The campaign aimed at recruiting the state’s next generation of teachers and those wanting to receive or maintain an Alabama teaching certificate.

WeTeachAlabama is a social media and broadcast campaign targeting high school, college-aged students to encourage them to become teachers.

“Anyone can make a living. But not everyone can make an impact,” the website said.

The website has current teacher testimony along with how-to and explanatory resources for those interested in education. In hopes, to encourage them to become teachers.

“We must recruit more high-quality teachers to help prepare our state for the future in a high-tech economy. This campaign will encourage young people to answer their calling and join a valued community that makes a difference in countless lives,” Dr. Eric Mackey said in a press release.

According to the Alabama Teacher Shortage Taskforce, 123 of 144 school districts in Alabama have turned to hire teachers on emergency or provisional certificates – the majority of these in rural areas, but also statewide.

Madison County School system spokesperson Tim Hall said there are three main reasons why teachers leave the school setting:

  1. Retirement
  2. Relocate to another town
  3. Move to another local school system

“We know COVID definitely played a role in the number of teachers who decided to retire or resign this year,” Hall said.

WeTeachAlabama comes along with Gov. Kay Ivey’s May signing of Act 2021-330 increasing Alabama’s teacher pay scale, along with the Teacher Excellence and Accountability for Mathematics and Sciences (TEAMS) salary schedule program.

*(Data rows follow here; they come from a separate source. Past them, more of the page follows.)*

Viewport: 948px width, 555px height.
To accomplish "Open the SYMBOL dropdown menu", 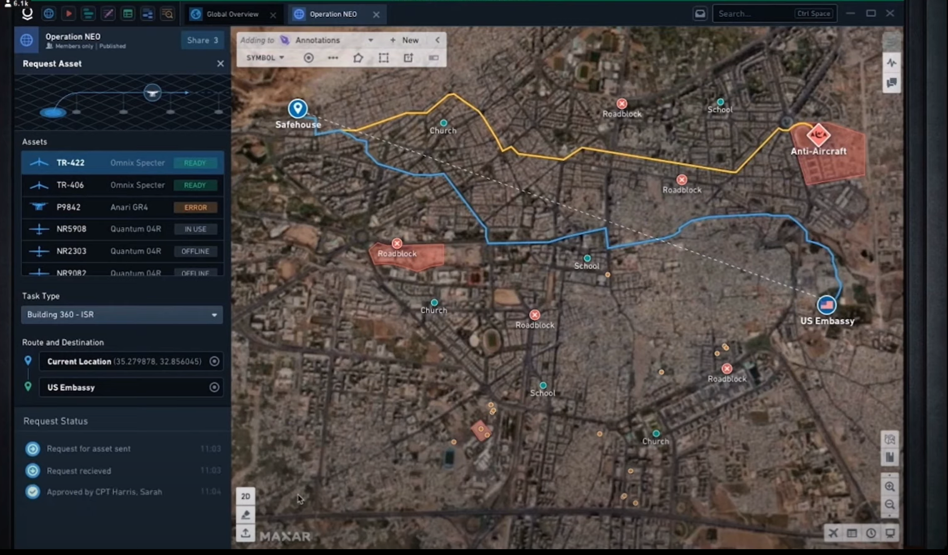I will pyautogui.click(x=265, y=58).
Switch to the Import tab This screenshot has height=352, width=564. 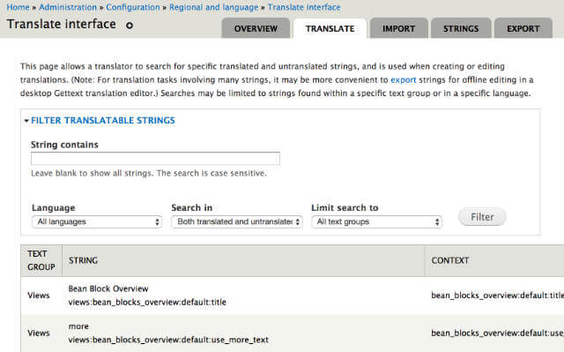tap(398, 28)
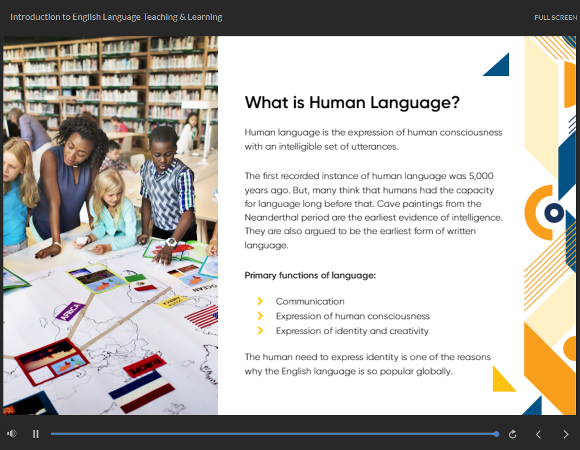Replay the current slide
The height and width of the screenshot is (450, 580).
[x=512, y=434]
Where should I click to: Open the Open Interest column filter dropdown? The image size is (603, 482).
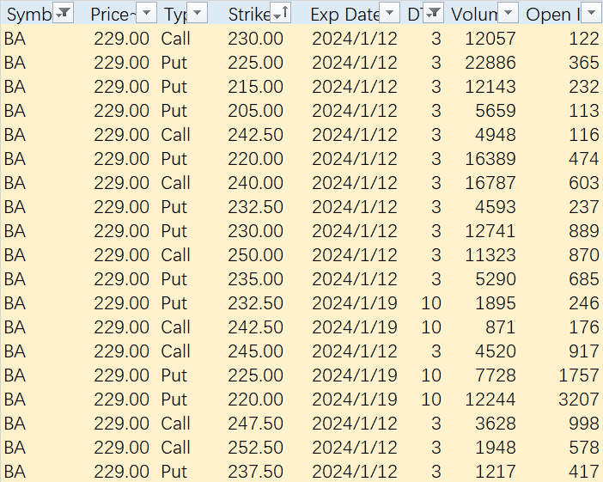[x=592, y=13]
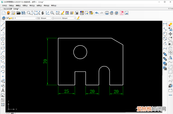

There are currently 3,000 un-filled math and science teacher positions in 6-12 grade classrooms across Alabama. Ivey’s support of TEAMS also has the potential to increase math and science teachers’ pay by $20,000.

“We want to show those in our state and beyond how much Alabama values its teachers and that if
someone chooses to answer this calling, we will be here to support that person in every way possible,”
said Dr. Mackey. “Teachers are vital to the future of Alabama’s workforce, and so our focus on recruiting
this career sector is equally paramount.”